[LAD] Interface development for the blind (starting from Bristol)

Julien Claassen julien at c-lab.de
Thu Apr 8 22:46:51 UTC 2010


Hello!
   so as has been suggested on LAU, I moved this discussion back on-list, but 
thought it would be more relevant to the LAD than LAU for obvious reasons.
   Maybe some general points. Blind or visually impaired people most work with 
one of these technologies: Braille display, Speech synthesis (text-to-speech) 
or magnifier. The latter is, I think, the easiest to accomodate, as GNOME and 
basic X!! offers screen mags.
   Braille displays and speech synths are in general one dimensional tools. 
Both can work with graphics, yet there are restrictions.
1. The only project for both braille and TTS for GUIs I know is Orca, which 
needs Gnome/GTK. I suppose it's also relying on standard widgets. Then there 
is the fact, that I'm not certain about its usability/stability. A few win and 
linux users, I know, said, that Orca is far from comfortable, in comparison to 
windows solutions.
2. Graphics rely on 2-dimensionality. That's - in my books - all it's about. 
It's designed for the sighted person, being able to use his field of vision, 
other markers than only text to transport information to the user.

   Speech ingeneral is - again only from my point of view - not very suitable 
for audio, for obvious reasons again. I got festival to work with JACK, but 
it's not nice and not everyone using speech, has two soundcards, to make it 
really convenient. But that's just an aside.
   So seeing all this, the best way to interact is the console/CLI interfaces. 
The best amongst these are readline interfaces. Applications, which look like 
shells. to make this really helpful and nice (the equivalent of eye-candy) a 
nice kind of online help is forunite. A good example - not to say superb - is 
Nama. You have the command help. It works with category names, category 
numbers, keywords and actual commandnames. That's really taking it to the 
height of convenience and comfortability.
   A short note about ReadLine. It's written in C, for those, who haven't yet 
seen/used it. There is a c++ wrapper called rlmm, which hasn't seen 
development for some time, as far as I'm aware. Yet Readline hasn't changed 
it's interface drastically, I believe. Readline itself offers two ways of 
usage: Directly or via callback-functions. This is what rlmm uses. rlmm is 
also GPL, so if you don't want to use it as an external reference, I'm sure 
you can include it in your code, modify it to your liking. I remember, that it 
isn't big.
   Another way to interface is ncurses (with menus and forms and all the rest). 
Yet that can be tricky.

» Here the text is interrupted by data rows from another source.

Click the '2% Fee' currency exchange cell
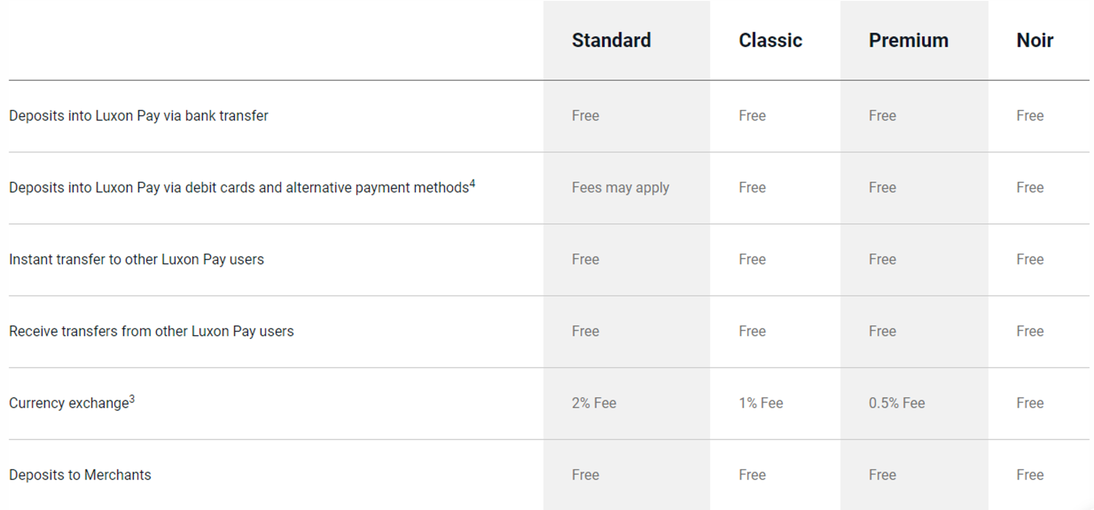This screenshot has width=1094, height=510. coord(594,403)
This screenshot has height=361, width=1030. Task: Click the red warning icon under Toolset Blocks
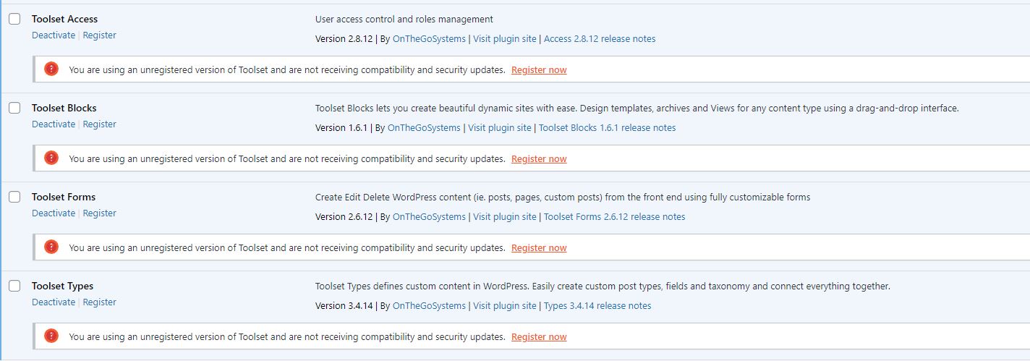click(51, 158)
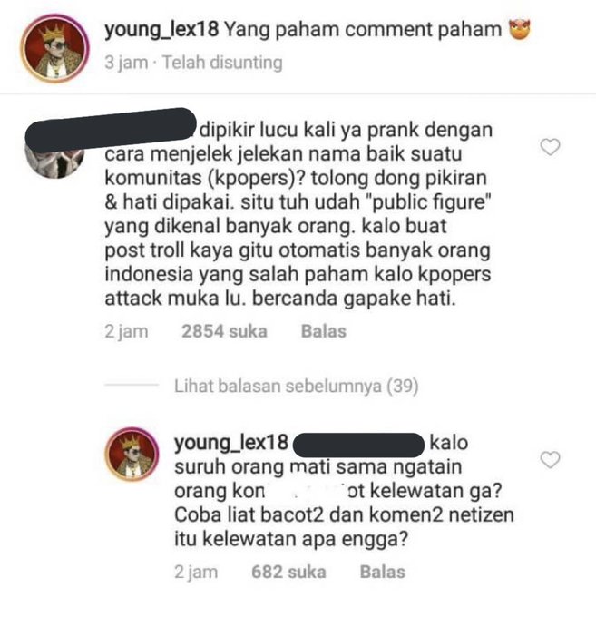Open young_lex18 username in the reply
The height and width of the screenshot is (617, 596).
coord(231,442)
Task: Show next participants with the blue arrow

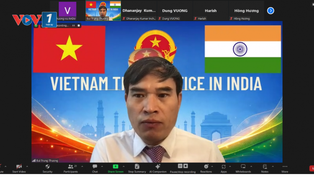Action: [x=270, y=10]
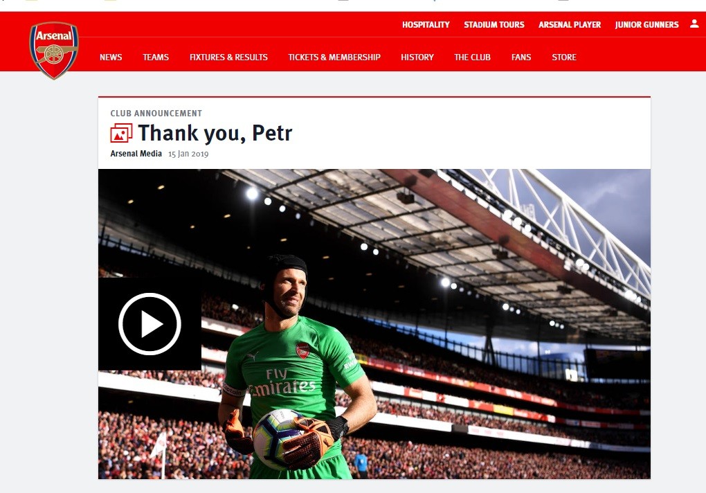Click the Arsenal Media author link
Viewport: 706px width, 493px height.
[136, 154]
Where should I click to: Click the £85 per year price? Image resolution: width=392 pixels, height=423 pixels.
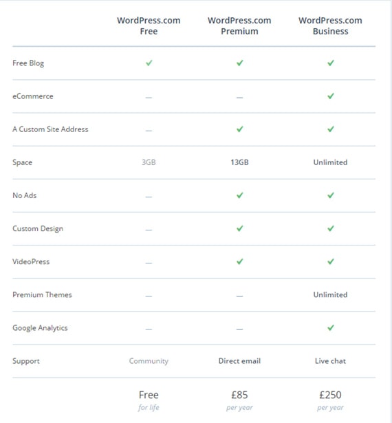click(239, 400)
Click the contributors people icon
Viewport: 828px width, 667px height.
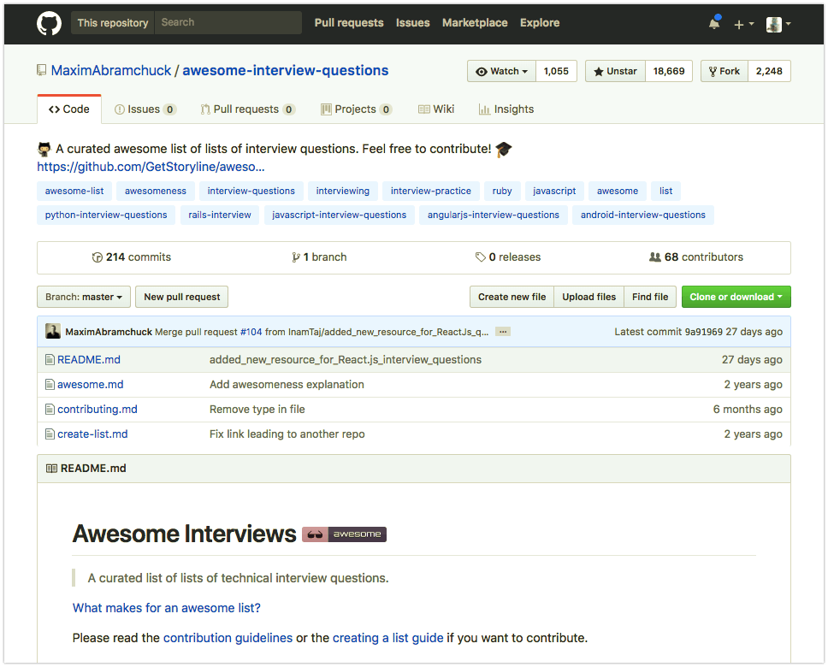[x=655, y=257]
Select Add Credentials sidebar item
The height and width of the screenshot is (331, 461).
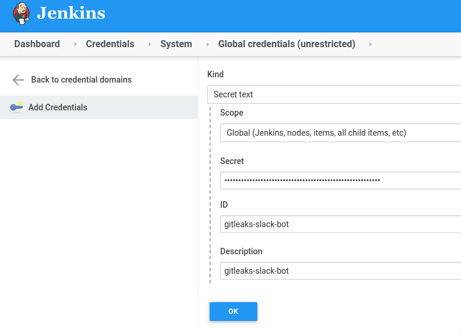click(x=99, y=107)

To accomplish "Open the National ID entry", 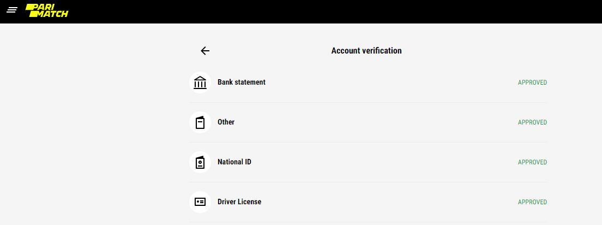I will [x=234, y=162].
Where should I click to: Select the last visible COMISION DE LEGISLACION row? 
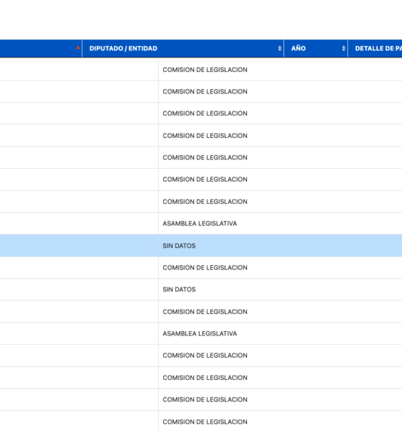click(x=201, y=421)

You have to take care of the cursor (the hardcursor!) 
Always moving it to the current element. Don't rely on seeintg attributes. 
Braille displays like to attach to the real cursor and focus on it by default, 
which is good, because , where the cursor is, there should be the action and 
it's easy to follow it (I think). I also think, the same applies for TTS 
systems. So with ncurses you'd have to take care of some restrictions beyond 
the library itself.
   One other of these restrictions (for comfort) would be to draw progressbars 
or percentage bars  - like in a mixer - horizontally. That's the way a braille 
display is oriented.
   Most braille displays have 40 characters, there are those with 80 
characters, but they're mostly designed for home or workplace systems. The 40 
character displays can serve nicely at home (most of the blind people I know, 
have one) and they can easily fit under a laptop. And I believe they are 
cheaper, so the health insurance, which mostly pays for it, is happier with 
it. :-)

   Applications, which have both GUIs and CLIs are: Aeolus (restricted CLI, yet 
helpful). But Fons relies - I seem to remember - on his own UI-classes. Still, 
he makes use of callback functions, if I'm right. Nama is written in Perl, it 
also offers both a GUI and a CLI. Yet I'm not completely sure, how much 
interconnection there is between the two. I believe, they are quite seperate. 
There's links2, which I think has both CLI and GUI, it's a web-browser, and 
should be available as packages on all major distros. It uses ncurses for 
displaying information. The SuSE Yast2 system, has both an ncurses and a 
graphical interface. But the ncurses interface is nothing to show off, to a 
blind person at least. (Last seen 2005/06, so that MAY have changed).
   And now I'm open to specific questions.